» **Document text**:

********

Figure 1 shows a sketch of a curve C with equation $y = f(x)$ and a straight line $l$ - Edexcel - A-Level Maths Pure - Question 8 - 2020 - Paper 1

Since $f(x)$ is a quadratic function and has its minimum turning point at $(-2, 13)$, we can express it in vertex form:

$f(x) = a(x + 2)^2 + 13$

We need to find $a$ using the point $(0, 25)$ which lies on the curve:

Substituting the point into the equation:

$25 = a(0 + 2)^2 + 13$
$25 = 4a + 13$
$4a = 12$
$a = 3$

Thus, the equation of the curve is:

$f(x) = 3(x + 2)^2 + 13$
This simplifies to: $f(x) = 3x^2 + 12x + 19$

The shaded region R is defined by the area between the curve C and the line l.

********

» **Material shown**:
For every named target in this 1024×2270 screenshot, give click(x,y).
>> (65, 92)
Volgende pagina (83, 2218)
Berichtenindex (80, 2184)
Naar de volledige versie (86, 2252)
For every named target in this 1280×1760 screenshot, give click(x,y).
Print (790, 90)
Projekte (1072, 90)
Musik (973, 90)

********

» **What to produce**:
Answer these questions using the worked solution above:
(a) At which point does the curve have its minimum turning point?
(b) What value of $a$ does the worked solution find?
(c) What defines the shaded region R?

» **Answer**:
(a) $(-2, 13)$
(b) $a = 3$
(c) The area between the curve C and the line l.